UPDATE, AUG. 2021 — The project web page on metro.net is no longer active as the project seeks funding. The FEIS/R can be viewed at the links below.
The Final Environmental Impact Statement/Report (FEIS/R) for the Northwest 138 Corridor Improvement Project has been released for public review; view it online here. The two alternatives studied seek to make Highway 138 safer between the I-5 and SR-14 in the northern part of Los Angeles County — in particular by improving sight lines and bringing the highly-trafficked road up to modern standards.
Under the “Locally Preferred Alternative” in the FEIS/R, the 138 would be:
- A freeway (six-lane divided) between the I-5 interchange and Gorman Post Road.

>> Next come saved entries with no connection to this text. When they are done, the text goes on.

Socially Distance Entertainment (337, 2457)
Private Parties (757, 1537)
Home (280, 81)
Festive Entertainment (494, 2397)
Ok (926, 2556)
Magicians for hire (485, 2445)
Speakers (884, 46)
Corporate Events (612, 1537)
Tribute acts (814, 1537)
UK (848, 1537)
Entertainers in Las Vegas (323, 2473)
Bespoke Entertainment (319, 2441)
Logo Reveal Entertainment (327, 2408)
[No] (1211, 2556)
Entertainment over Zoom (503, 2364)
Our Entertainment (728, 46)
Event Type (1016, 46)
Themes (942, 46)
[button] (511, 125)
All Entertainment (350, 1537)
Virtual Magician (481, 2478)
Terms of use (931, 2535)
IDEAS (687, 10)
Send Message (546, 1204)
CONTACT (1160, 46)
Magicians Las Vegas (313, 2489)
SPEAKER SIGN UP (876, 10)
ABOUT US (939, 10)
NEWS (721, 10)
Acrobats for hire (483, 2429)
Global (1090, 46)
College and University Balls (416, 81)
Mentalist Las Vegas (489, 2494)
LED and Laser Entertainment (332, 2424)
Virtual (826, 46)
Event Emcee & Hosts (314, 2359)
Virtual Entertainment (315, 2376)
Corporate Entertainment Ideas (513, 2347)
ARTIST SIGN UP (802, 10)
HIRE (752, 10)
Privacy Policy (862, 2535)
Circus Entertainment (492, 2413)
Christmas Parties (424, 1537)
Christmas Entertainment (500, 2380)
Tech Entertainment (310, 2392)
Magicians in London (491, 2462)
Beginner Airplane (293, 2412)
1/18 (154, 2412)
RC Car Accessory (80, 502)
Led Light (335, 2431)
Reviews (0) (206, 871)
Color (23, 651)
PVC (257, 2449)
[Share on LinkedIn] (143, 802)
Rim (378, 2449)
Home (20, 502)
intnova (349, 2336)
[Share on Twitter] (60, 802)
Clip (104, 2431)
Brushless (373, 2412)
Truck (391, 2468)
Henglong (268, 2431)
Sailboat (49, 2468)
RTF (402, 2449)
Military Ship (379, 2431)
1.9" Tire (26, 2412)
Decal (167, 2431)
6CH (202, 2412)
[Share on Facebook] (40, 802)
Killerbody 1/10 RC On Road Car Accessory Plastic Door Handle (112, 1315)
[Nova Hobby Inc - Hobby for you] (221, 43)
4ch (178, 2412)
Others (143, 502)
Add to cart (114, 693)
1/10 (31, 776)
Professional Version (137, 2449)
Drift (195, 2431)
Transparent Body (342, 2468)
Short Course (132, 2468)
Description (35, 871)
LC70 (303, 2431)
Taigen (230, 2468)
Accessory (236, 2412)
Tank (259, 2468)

- An expressway (six-lane divided) between Gorman Post Road and 300th Street West with access limited to intersections.
- An expressway (four-lane divided) between 300th Street West and 240th Street West with access limited to intersections.
- A limited access conventional highway (four-lane) between 240th Street West and the SR-14 with limited access restrictions.
This alternative would also improve the I-5/138 and 138/14 junctions and improve the 138 bridge that crosses the 14 freeway.
The main corridor proposed for the preferred alternative extends generally along or near the existing SR-138 highway for approximately 36 miles from I-5 to SR-14. Portions of SR-138 not used for the proposed improvements would remain and serve as a local access road only.
Three alternatives were studied as part of the FEIS/R: a no-build alternative, Alternative 1 (freeway/expressway + Antelope Acres Variation Option) and Alternative 2, which is the preferred alternative as it would best meet the project’s purpose and need.
The study was funded by Measure R, the half-cent sales tax approved by county voters in 2008. It’s important to know that funding for final design and construction of this project has not yet been identified although the project is eligible for multiple local and state funding sources.
If money can be secured, the project would be built in phases or as needed based on demand. Short-term and mid-term improvements will focus on operational and safety improvements, including intersection improvements, shoulder widening and curve corrections. These improvements may be implemented in a phased approach and will require further coordination with Caltrans District 7 and the adjacent High Desert communities.
Why did Metro/Caltrans not make a determination of significance for climate change (page 460)? In 2017, there seems to be ample guidance and case law that the agency would not need to claim “speculative.”